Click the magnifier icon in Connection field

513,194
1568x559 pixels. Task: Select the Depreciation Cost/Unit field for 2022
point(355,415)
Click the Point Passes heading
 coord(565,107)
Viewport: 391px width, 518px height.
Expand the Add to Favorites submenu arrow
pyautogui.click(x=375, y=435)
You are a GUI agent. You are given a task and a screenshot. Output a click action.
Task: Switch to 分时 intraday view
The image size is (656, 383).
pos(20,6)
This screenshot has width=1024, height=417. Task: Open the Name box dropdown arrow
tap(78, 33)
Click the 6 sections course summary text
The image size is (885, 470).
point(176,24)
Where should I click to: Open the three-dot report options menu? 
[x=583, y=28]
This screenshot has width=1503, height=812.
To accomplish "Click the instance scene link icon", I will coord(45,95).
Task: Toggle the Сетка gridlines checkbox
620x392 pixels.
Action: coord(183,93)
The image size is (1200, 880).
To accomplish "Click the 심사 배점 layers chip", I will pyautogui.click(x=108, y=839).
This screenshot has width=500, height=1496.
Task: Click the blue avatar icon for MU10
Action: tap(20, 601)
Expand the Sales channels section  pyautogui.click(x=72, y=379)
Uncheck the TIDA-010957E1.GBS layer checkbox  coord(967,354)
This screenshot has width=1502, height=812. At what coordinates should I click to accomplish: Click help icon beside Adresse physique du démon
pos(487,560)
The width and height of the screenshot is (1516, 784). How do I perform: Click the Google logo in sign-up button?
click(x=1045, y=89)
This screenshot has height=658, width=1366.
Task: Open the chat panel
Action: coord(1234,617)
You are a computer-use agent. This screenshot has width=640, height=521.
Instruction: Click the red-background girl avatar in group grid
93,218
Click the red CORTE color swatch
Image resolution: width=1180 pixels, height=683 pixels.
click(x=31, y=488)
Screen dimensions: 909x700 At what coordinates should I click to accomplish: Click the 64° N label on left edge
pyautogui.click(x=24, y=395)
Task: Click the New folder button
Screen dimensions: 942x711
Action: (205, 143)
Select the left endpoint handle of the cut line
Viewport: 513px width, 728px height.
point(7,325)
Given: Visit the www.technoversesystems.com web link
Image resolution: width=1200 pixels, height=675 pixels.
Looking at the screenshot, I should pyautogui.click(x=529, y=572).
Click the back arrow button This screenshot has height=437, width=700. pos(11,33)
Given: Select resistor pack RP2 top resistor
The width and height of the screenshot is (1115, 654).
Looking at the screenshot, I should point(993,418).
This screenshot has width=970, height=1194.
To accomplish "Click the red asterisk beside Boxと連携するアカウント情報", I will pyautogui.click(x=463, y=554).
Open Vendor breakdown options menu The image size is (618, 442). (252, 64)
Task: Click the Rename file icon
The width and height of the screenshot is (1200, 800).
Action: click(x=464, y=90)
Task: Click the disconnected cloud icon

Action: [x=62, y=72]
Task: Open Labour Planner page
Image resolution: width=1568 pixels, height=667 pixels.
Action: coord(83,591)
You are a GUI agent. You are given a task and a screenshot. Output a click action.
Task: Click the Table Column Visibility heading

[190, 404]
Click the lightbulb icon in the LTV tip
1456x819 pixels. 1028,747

* Work task: Can you give every line above again, exactly as written?

* Completed exercise:
Click the magnifier icon in Connection field

513,194
1568x559 pixels. Task: Select the Depreciation Cost/Unit field for 2022
point(355,415)
Click the Point Passes heading
 coord(565,107)
Viewport: 391px width, 518px height.
Expand the Add to Favorites submenu arrow
pyautogui.click(x=375, y=435)
You are a GUI agent. You are given a task and a screenshot. Output a click action.
Task: Switch to 分时 intraday view
The image size is (656, 383).
pos(20,6)
This screenshot has width=1024, height=417. Task: Open the Name box dropdown arrow
tap(78, 33)
Click the 6 sections course summary text
The image size is (885, 470).
point(176,24)
Where should I click to: Open the three-dot report options menu? 
[x=583, y=28]
This screenshot has width=1503, height=812.
To accomplish "Click the instance scene link icon", I will coord(45,95).
Task: Toggle the Сетка gridlines checkbox
620x392 pixels.
Action: coord(183,93)
The image size is (1200, 880).
To accomplish "Click the 심사 배점 layers chip", I will pyautogui.click(x=108, y=839).
This screenshot has width=500, height=1496.
Task: Click the blue avatar icon for MU10
Action: tap(20, 601)
Expand the Sales channels section  pyautogui.click(x=72, y=379)
Uncheck the TIDA-010957E1.GBS layer checkbox  coord(967,354)
This screenshot has width=1502, height=812. At what coordinates should I click to accomplish: Click help icon beside Adresse physique du démon
pos(487,560)
The width and height of the screenshot is (1516, 784). How do I perform: Click the Google logo in sign-up button?
click(x=1045, y=89)
This screenshot has height=658, width=1366.
Task: Open the chat panel
Action: coord(1234,617)
You are a computer-use agent. This screenshot has width=640, height=521.
Instruction: Click the red-background girl avatar in group grid
93,218
Click the red CORTE color swatch
Image resolution: width=1180 pixels, height=683 pixels.
click(x=31, y=488)
Screen dimensions: 909x700 At what coordinates should I click to accomplish: Click the 64° N label on left edge
pyautogui.click(x=24, y=395)
Task: Click the New folder button
Screen dimensions: 942x711
Action: (205, 143)
Select the left endpoint handle of the cut line
Viewport: 513px width, 728px height.
point(7,325)
Given: Visit the www.technoversesystems.com web link
Image resolution: width=1200 pixels, height=675 pixels.
Looking at the screenshot, I should pyautogui.click(x=529, y=572).
Click the back arrow button This screenshot has height=437, width=700. pos(11,33)
Given: Select resistor pack RP2 top resistor
The width and height of the screenshot is (1115, 654).
Looking at the screenshot, I should point(993,418).
This screenshot has width=970, height=1194.
To accomplish "Click the red asterisk beside Boxと連携するアカウント情報", I will pyautogui.click(x=463, y=554).
Open Vendor breakdown options menu The image size is (618, 442). (252, 64)
Task: Click the Rename file icon
The width and height of the screenshot is (1200, 800).
Action: click(x=464, y=90)
Task: Click the disconnected cloud icon

Action: [x=62, y=72]
Task: Open Labour Planner page
Image resolution: width=1568 pixels, height=667 pixels.
Action: coord(83,591)
You are a GUI agent. You are given a task and a screenshot. Output a click action.
Task: Click the Table Column Visibility heading

[190, 404]
Click the lightbulb icon in the LTV tip
1456x819 pixels. 1028,747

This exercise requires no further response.